**YOUR INSTRUCTIONS**
Your job with the data below: print everything from the line that holds "Toggle the Popular sort button" down to the line that holds "Task: Click Добавить", ends included, exactly, and nothing else.
=== MATERIAL FOR THIS TASK ===
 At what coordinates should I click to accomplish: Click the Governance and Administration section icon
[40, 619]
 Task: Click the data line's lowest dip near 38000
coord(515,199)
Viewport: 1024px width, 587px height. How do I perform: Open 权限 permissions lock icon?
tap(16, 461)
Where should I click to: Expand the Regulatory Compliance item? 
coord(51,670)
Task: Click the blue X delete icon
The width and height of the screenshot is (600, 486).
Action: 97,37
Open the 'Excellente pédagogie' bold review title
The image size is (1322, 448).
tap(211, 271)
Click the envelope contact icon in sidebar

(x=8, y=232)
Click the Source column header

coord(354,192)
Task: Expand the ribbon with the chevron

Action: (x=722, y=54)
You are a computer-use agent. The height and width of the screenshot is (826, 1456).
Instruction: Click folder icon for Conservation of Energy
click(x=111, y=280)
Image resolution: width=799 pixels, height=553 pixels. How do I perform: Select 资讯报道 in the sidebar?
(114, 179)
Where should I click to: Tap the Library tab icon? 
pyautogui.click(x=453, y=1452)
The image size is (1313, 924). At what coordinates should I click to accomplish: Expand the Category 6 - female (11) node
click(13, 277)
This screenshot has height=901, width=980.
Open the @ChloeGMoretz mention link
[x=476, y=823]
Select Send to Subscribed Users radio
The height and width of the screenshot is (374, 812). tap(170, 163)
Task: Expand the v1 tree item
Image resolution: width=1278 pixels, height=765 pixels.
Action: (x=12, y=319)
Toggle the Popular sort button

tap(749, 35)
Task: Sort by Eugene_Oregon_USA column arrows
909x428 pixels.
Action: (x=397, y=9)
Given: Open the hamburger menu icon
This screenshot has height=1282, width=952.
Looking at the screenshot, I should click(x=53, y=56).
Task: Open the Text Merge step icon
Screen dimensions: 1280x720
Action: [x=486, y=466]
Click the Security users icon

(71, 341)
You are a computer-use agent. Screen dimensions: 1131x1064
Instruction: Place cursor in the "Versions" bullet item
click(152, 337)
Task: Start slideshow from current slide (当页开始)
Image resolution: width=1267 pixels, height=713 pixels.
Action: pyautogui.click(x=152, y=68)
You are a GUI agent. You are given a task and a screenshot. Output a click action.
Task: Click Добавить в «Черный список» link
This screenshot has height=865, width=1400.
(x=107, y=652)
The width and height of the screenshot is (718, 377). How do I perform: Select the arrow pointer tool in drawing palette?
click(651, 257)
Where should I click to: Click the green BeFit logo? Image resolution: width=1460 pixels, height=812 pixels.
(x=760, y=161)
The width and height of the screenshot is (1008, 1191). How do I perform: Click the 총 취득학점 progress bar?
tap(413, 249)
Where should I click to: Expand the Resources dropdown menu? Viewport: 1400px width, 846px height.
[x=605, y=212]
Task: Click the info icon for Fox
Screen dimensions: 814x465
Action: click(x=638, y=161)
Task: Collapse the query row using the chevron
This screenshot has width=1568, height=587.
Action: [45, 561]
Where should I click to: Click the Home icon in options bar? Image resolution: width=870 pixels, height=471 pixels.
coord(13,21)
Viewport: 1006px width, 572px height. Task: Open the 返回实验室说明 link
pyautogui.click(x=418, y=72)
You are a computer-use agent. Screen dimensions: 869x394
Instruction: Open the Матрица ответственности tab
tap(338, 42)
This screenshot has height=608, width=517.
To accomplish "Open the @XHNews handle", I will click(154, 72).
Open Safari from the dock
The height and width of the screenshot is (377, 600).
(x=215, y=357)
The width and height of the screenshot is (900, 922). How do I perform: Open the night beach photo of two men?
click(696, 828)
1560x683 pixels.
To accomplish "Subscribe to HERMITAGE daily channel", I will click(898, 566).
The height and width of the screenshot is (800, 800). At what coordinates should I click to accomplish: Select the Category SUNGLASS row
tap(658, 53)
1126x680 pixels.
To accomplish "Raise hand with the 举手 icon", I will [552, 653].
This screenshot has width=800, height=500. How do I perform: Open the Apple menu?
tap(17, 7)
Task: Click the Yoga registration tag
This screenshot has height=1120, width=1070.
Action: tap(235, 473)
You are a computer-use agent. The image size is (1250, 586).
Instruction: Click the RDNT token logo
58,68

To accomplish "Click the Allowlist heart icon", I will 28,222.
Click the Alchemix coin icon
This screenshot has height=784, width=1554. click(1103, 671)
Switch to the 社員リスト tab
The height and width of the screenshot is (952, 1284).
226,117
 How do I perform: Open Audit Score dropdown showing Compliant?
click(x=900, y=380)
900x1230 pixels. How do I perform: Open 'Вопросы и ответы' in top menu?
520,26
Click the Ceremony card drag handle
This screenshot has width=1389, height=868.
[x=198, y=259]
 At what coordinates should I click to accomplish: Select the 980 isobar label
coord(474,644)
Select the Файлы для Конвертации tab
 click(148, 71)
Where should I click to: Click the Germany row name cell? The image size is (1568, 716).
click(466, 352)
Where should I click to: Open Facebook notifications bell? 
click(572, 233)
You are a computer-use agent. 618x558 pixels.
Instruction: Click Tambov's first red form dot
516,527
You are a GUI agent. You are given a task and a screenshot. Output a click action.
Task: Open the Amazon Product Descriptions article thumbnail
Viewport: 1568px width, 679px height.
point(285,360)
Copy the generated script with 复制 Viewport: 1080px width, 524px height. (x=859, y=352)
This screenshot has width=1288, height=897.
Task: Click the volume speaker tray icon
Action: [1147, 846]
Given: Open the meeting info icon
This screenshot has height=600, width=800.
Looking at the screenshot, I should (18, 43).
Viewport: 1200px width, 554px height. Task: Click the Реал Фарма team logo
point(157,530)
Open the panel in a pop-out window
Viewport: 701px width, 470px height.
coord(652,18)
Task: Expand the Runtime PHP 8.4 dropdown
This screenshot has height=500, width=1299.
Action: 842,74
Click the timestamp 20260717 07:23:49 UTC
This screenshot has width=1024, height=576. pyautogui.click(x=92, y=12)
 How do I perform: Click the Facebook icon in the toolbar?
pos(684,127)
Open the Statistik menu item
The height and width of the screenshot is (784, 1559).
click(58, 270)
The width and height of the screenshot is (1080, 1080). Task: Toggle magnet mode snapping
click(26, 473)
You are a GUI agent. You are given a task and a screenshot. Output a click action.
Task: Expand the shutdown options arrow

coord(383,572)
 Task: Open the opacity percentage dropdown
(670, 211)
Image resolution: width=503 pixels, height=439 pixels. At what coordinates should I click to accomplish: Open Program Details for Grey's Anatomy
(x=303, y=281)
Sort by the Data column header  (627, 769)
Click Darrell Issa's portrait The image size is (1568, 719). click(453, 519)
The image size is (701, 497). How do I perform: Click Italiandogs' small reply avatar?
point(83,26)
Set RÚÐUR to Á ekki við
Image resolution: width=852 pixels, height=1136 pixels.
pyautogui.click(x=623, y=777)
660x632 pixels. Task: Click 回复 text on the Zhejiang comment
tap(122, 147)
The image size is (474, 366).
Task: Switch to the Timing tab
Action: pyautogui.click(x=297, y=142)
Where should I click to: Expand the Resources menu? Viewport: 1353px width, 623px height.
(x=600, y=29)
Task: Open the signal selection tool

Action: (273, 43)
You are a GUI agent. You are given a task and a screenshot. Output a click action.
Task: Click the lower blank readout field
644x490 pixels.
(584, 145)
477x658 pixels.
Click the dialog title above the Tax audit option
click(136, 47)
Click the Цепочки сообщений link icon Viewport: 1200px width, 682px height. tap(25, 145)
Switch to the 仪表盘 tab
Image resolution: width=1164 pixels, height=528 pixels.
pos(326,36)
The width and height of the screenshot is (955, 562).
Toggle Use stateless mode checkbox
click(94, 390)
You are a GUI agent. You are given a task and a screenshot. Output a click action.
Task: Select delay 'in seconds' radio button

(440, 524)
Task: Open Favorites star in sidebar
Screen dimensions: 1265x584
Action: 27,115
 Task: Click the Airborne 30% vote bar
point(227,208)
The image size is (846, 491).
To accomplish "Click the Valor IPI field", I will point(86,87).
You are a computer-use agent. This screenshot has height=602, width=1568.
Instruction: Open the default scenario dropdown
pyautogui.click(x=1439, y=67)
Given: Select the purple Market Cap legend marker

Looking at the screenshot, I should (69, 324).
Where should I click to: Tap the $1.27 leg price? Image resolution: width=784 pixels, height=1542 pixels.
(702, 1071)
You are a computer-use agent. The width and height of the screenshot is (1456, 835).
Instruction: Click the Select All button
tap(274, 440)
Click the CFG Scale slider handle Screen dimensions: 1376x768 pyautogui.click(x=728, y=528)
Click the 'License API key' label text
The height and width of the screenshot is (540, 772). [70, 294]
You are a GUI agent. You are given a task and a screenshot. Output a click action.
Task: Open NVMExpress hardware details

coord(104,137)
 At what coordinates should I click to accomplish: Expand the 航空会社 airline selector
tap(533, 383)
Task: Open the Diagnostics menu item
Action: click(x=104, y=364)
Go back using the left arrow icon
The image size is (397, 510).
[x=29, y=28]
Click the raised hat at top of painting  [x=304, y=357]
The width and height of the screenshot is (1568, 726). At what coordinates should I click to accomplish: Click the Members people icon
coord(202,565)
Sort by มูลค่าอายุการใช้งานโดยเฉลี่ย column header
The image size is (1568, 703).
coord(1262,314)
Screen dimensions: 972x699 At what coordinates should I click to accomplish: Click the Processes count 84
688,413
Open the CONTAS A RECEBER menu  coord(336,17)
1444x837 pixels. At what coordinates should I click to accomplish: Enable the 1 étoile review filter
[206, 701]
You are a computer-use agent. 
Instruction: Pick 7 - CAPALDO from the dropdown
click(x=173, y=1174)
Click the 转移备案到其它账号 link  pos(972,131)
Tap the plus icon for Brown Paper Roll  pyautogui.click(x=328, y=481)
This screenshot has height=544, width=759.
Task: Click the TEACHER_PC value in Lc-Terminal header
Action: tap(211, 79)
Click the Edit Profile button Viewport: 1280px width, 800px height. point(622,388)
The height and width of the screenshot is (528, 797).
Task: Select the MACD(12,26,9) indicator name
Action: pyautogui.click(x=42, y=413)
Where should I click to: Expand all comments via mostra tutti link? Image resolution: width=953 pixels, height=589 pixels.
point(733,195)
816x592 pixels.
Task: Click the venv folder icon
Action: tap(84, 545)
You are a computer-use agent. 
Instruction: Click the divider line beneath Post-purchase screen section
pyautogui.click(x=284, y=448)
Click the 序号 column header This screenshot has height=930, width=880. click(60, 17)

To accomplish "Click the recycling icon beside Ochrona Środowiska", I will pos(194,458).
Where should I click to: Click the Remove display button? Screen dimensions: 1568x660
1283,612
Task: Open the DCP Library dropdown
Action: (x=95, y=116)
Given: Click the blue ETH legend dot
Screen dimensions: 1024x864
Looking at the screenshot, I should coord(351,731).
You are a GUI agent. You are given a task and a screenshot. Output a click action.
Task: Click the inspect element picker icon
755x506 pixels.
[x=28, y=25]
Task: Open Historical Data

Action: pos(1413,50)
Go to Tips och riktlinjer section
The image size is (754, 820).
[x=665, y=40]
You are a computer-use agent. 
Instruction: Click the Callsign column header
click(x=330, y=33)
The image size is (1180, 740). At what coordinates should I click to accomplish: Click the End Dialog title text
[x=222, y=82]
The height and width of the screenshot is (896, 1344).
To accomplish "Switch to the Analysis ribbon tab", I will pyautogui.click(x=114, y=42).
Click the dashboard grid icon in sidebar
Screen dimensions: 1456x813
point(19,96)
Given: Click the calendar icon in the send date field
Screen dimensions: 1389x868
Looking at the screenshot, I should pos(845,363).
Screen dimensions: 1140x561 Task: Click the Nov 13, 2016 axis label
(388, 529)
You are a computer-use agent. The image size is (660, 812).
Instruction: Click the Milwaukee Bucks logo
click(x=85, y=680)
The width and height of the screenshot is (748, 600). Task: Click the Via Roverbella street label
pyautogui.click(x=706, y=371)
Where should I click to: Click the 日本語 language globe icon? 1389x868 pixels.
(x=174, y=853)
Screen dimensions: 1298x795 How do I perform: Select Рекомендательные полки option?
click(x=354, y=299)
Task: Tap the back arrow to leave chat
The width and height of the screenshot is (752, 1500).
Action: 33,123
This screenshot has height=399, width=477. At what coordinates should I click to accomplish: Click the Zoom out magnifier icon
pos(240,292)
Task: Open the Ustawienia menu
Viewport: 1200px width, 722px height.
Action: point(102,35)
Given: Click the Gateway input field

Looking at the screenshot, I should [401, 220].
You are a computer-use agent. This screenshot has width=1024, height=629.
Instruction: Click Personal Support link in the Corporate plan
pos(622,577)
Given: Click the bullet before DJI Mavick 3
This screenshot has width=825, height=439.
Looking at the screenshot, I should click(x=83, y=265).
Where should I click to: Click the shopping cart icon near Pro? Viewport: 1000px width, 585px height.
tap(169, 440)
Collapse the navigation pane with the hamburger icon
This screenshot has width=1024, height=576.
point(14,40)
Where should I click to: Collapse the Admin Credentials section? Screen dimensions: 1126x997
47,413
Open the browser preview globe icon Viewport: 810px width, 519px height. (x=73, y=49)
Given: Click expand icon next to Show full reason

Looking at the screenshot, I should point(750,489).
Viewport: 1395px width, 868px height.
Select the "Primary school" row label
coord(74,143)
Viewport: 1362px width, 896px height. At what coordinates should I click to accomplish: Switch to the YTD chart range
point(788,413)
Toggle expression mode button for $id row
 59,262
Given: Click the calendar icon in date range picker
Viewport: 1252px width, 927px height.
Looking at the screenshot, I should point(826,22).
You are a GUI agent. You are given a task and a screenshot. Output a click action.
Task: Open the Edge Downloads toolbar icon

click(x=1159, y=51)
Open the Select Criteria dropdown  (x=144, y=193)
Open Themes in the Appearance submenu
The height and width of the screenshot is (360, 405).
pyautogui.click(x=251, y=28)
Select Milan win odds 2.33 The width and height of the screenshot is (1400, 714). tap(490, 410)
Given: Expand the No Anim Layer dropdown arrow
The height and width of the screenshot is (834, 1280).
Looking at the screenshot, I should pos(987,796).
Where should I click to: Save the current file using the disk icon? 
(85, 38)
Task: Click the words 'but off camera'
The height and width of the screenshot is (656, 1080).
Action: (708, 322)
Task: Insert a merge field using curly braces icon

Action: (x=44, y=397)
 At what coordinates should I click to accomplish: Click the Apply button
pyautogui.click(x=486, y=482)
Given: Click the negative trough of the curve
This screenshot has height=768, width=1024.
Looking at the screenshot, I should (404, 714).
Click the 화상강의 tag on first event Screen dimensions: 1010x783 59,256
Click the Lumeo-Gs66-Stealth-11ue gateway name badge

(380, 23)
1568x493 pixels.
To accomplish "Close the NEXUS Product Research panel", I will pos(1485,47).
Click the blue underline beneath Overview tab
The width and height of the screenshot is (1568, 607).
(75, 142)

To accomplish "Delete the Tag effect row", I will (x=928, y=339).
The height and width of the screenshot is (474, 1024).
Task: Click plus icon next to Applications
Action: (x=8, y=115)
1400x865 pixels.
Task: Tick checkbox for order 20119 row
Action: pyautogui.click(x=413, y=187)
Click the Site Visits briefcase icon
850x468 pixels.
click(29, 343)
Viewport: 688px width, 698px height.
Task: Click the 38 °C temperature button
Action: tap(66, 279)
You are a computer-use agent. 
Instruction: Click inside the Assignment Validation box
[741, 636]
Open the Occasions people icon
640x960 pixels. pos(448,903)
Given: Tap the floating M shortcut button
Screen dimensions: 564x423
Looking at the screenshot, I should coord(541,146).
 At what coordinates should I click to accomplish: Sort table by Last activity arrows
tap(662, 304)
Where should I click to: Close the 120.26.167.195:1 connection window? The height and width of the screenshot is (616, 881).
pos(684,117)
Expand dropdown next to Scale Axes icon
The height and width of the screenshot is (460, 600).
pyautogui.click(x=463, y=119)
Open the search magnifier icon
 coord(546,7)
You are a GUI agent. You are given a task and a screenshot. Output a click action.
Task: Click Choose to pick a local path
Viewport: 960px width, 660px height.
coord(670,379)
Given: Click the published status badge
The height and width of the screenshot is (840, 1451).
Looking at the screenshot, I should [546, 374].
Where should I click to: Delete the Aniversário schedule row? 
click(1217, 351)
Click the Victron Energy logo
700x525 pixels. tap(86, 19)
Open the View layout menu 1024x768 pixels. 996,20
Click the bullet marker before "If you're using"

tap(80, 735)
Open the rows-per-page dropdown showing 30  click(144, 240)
===
**TASK RESPONSE**
Toggle the Popular sort button

tap(749, 35)
Task: Sort by Eugene_Oregon_USA column arrows
909x428 pixels.
Action: (x=397, y=9)
Given: Open the hamburger menu icon
This screenshot has height=1282, width=952.
Looking at the screenshot, I should click(x=53, y=56).
Task: Open the Text Merge step icon
Screen dimensions: 1280x720
Action: [x=486, y=466]
Click the Security users icon

(71, 341)
You are a computer-use agent. Screen dimensions: 1131x1064
Instruction: Place cursor in the "Versions" bullet item
click(152, 337)
Task: Start slideshow from current slide (当页开始)
Image resolution: width=1267 pixels, height=713 pixels.
Action: pyautogui.click(x=152, y=68)
You are a GUI agent. You are given a task and a screenshot. Output a click action.
Task: Click Добавить в «Черный список» link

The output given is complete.